Fleming has also investigated the role of shape in object categorization, especially in one-shot learning of novel object categories from a single (or small number of) exemplars. In this context, Fleming and colleagues developed a computational model for predicting the perceived similarity between pairs of two-dimensional (2D) shapes, called 'ShapeComp'. The model combines a large number of shape features to capture different aspects of shape. He and his colleagues have also studied how shape cues contribute to the visual perception of animacy, and conversely how semantics alter the perceptual organization of shape. Fleming and colleagues have argued that human visual one-shot categorization involves inferring a generative model from the exemplar object. They have proposed that this involves segmenting the object into parts, and representing their relations in a way that can be modified to synthesize novel variants belonging to the same category as the exemplar. They claim that this idea is supported by experiments in which participants are presented with a single exemplar and are asked to draw novel variants.

=== Computer Graphics ===
Fleming's work in computer graphics has mainly focused on perceptually-based approaches to representing and modifying photographic imagery. He contributed to the development of image-based algorithms for altering the material appearance and shape of objects in photographs. His work on orientation fields led to methods for synthesizing images of objects with particular 3D shape and material appearance based on purely 2D image operations. He also contributed to work investigating perceptually-based methods for converting between and presenting conventional (low-dynamic range) and high-dynamic range images. He co-authored a text book entitled "Visual Perception from a Computer Graphics Perspective"

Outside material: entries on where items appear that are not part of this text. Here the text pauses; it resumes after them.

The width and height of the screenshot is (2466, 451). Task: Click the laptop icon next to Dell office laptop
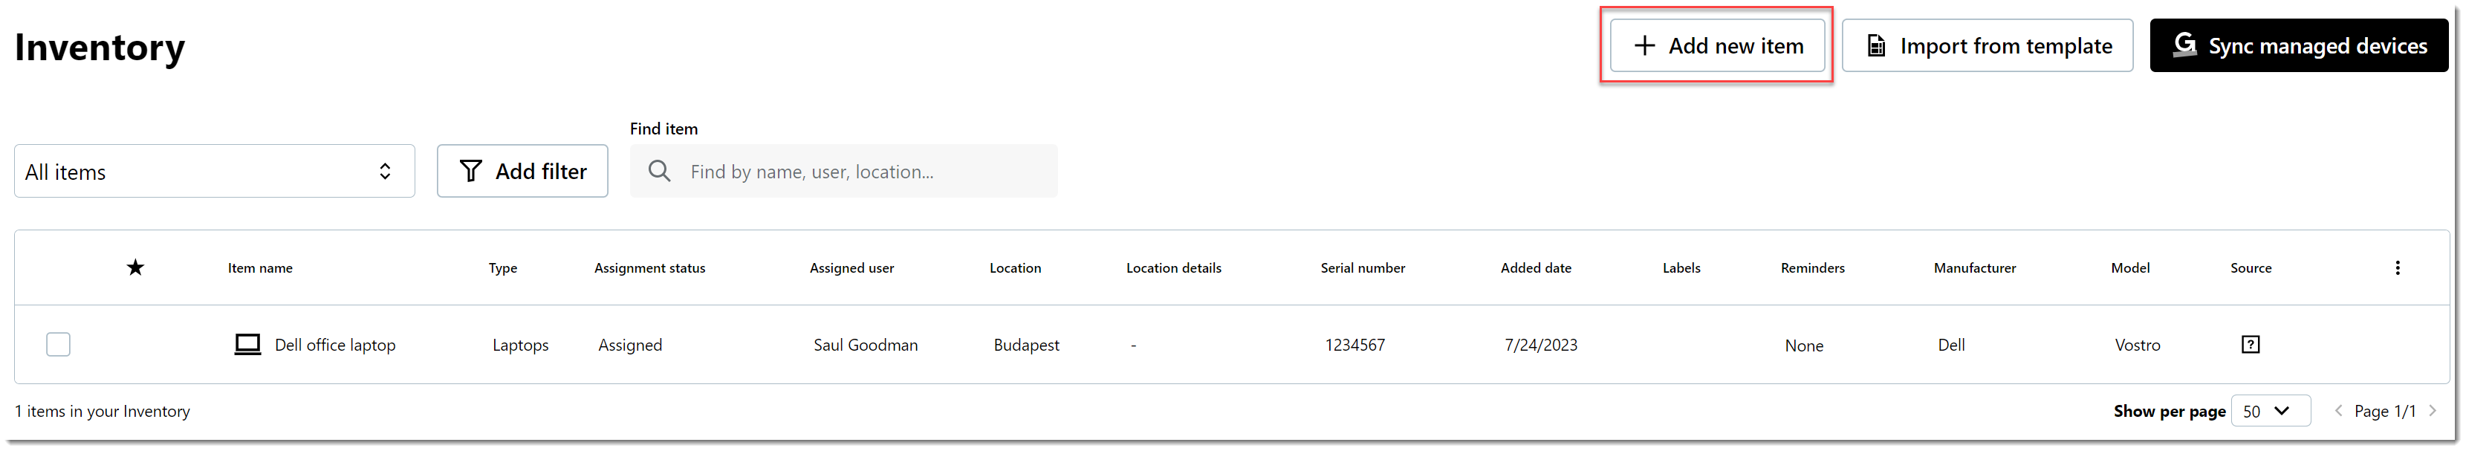point(247,344)
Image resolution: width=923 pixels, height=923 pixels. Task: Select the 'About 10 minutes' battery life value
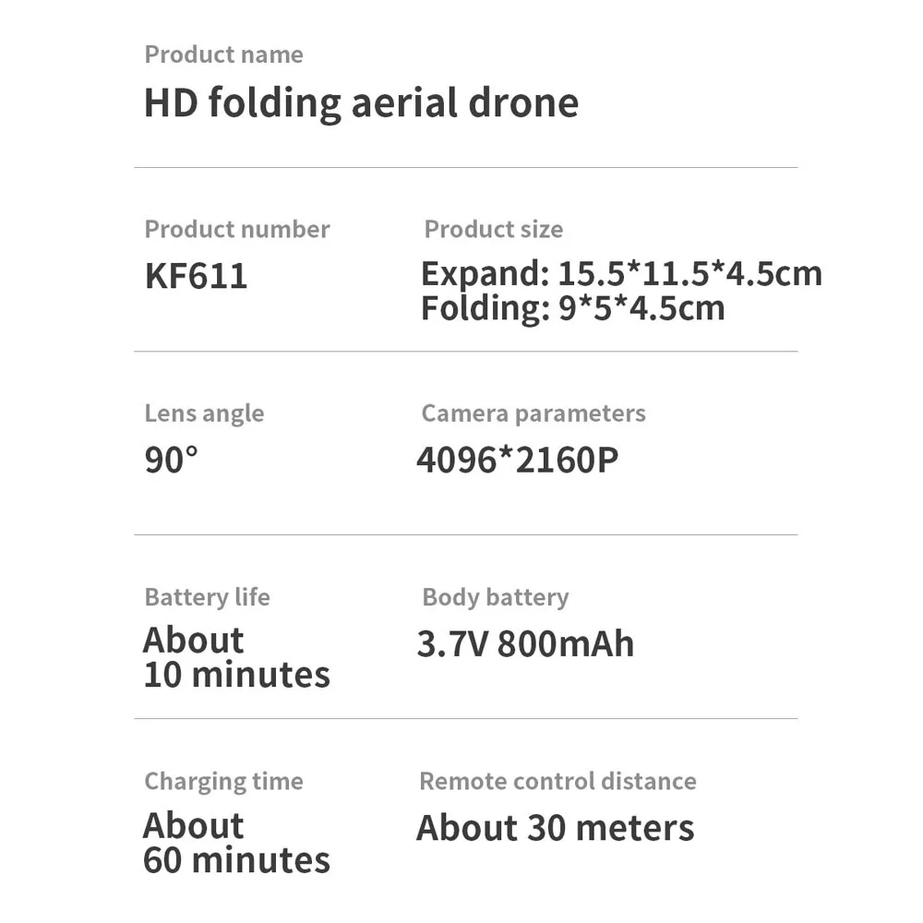236,657
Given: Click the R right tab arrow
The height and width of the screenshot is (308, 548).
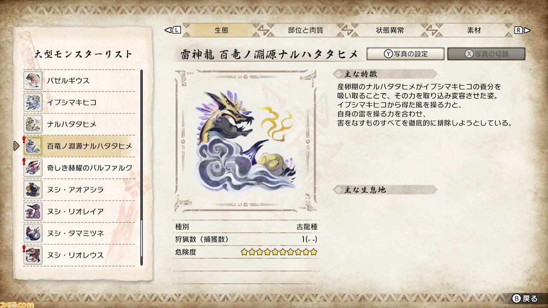Looking at the screenshot, I should coord(523,30).
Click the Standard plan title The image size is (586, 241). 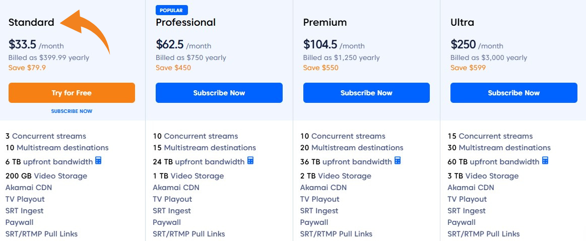pyautogui.click(x=31, y=22)
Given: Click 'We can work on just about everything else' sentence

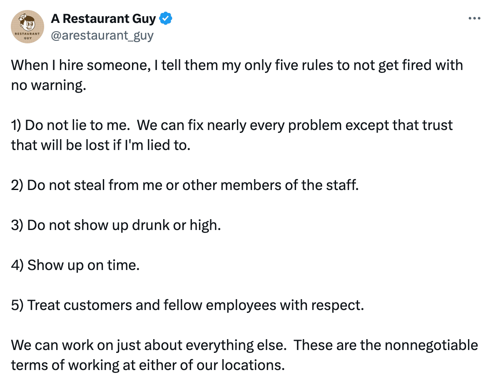Looking at the screenshot, I should pos(149,345).
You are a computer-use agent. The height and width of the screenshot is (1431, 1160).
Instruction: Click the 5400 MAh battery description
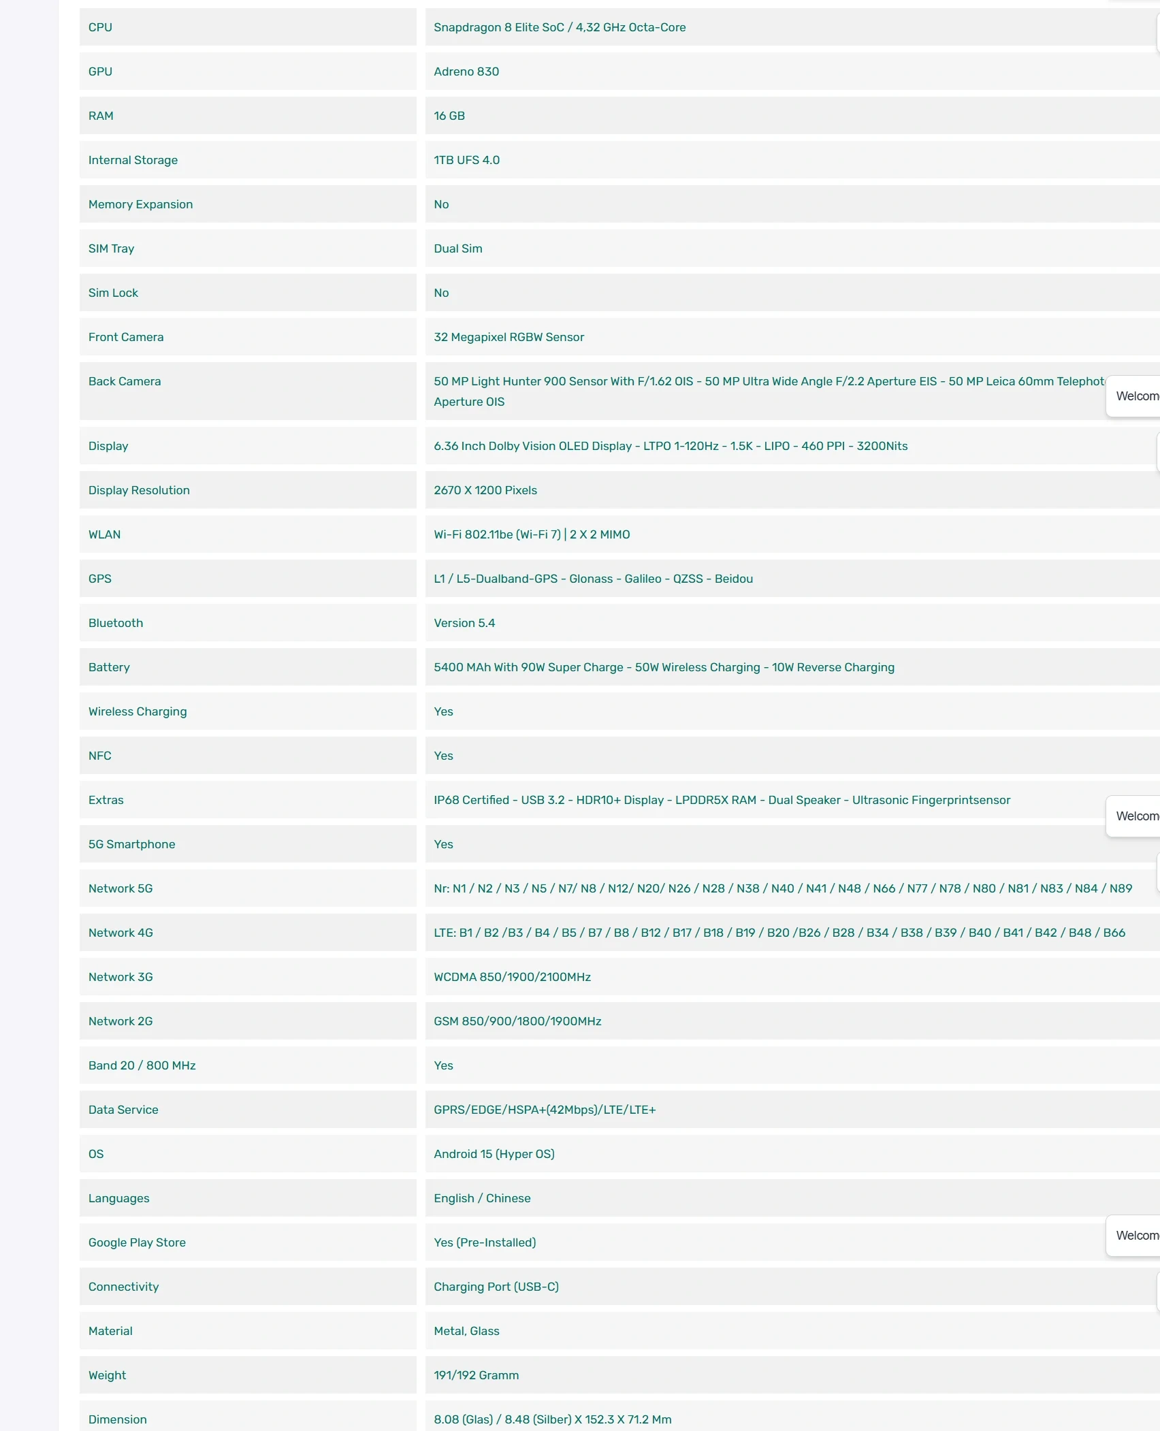[664, 667]
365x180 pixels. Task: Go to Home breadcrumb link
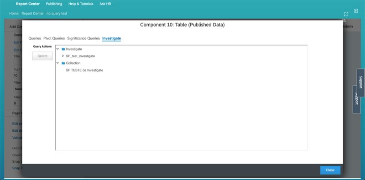tap(14, 14)
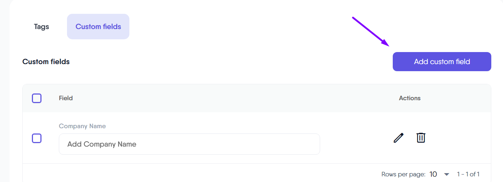Viewport: 503px width, 182px height.
Task: Expand rows per page dropdown arrow
Action: coord(447,174)
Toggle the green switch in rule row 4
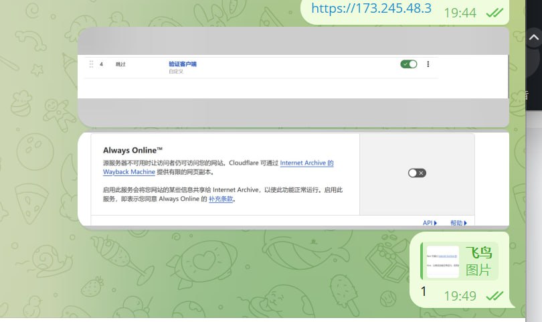Screen dimensions: 542x322 pyautogui.click(x=408, y=64)
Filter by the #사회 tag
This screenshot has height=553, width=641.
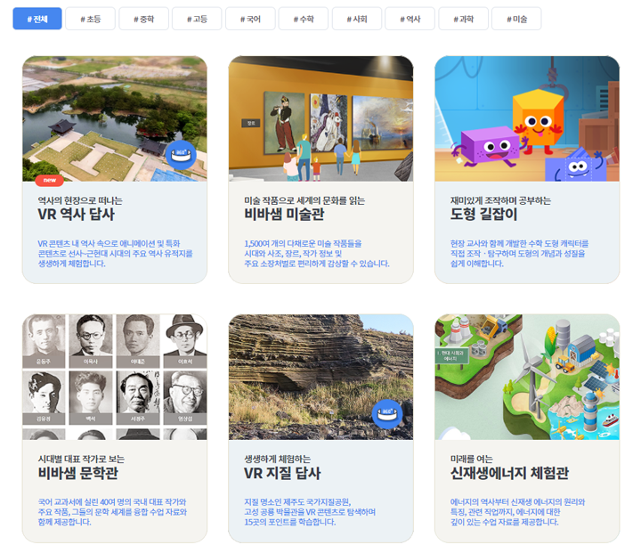pos(357,19)
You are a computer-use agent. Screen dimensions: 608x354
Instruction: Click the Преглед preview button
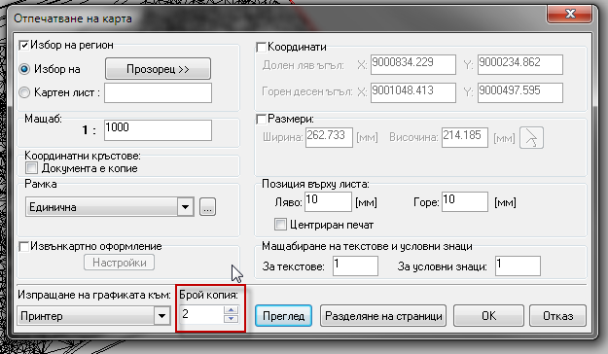point(283,316)
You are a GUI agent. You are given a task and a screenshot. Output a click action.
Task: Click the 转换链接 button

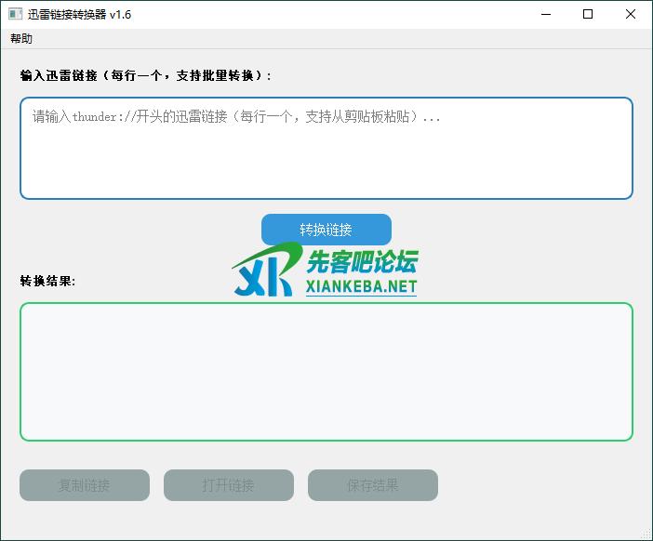pyautogui.click(x=326, y=230)
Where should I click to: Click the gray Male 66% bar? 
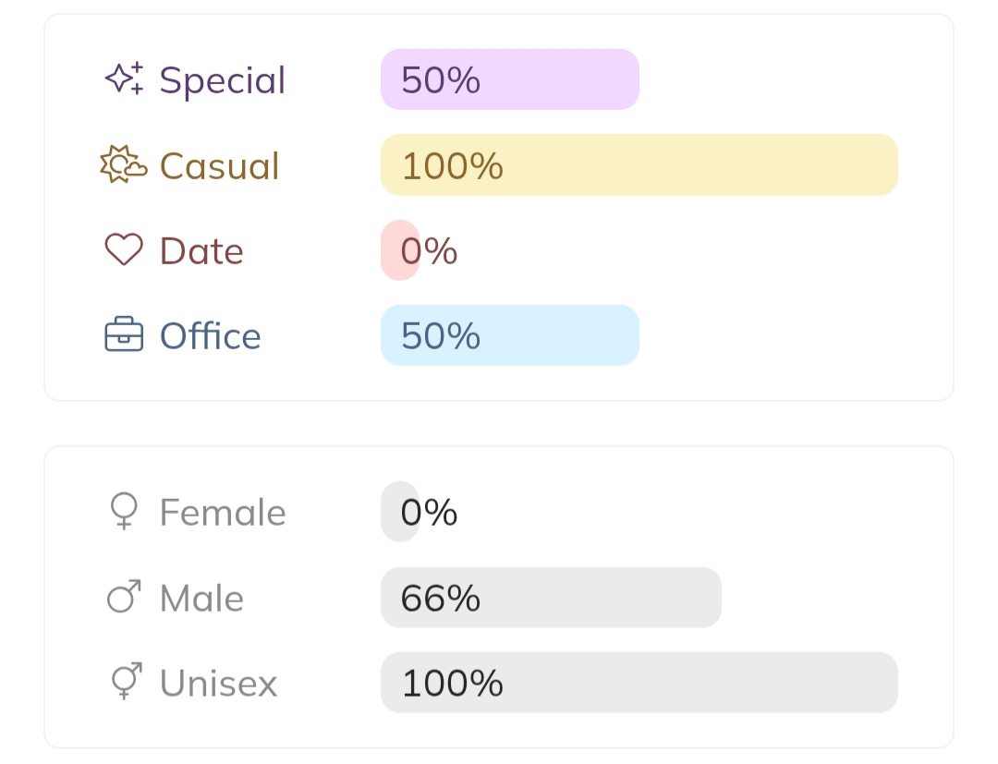tap(551, 598)
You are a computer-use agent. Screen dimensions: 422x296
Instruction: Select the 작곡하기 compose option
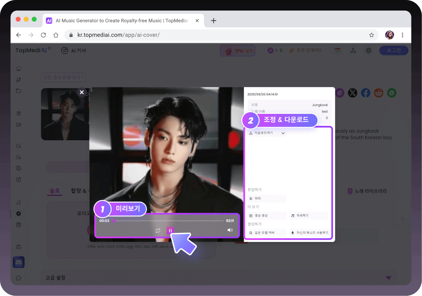[308, 216]
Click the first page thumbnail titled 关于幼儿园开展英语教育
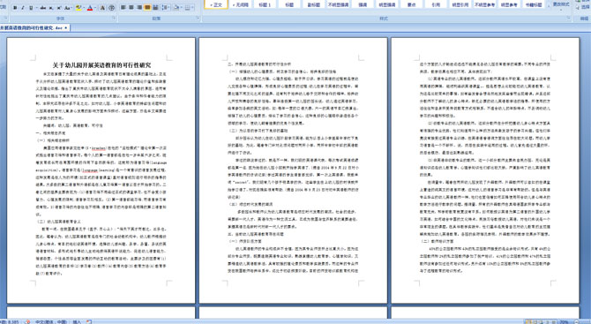Image resolution: width=591 pixels, height=324 pixels. click(101, 170)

=== Grasping and interacting with objects and materials ===
Fleming's work on motor control has focused primarily on the effects of 3D shape and material properties—including mass, friction and rigidity—on grasping. He and his colleagues have investigated various illusions related to grasping, including the 'material-weight illusion, a variant of the size-weight illusion, in which the expected weight of an object is manipulated through its surface material (instead of its volume as in the size-weight illusion). He and his colleagues developed a computational model for predicting human precision grip (thumb and forefinger) grasp locations on objects with varying 3D shape and materials properties. The model combines multiple cost functions related to the properties of the object and the actor's hand. The model predicted average human grasp locations approximately as well as different individuals' grasps predict one another. His research group has developed methods for measuring the contact regions between hands and objects to capture unconstrained, whole-hand grasping behavior.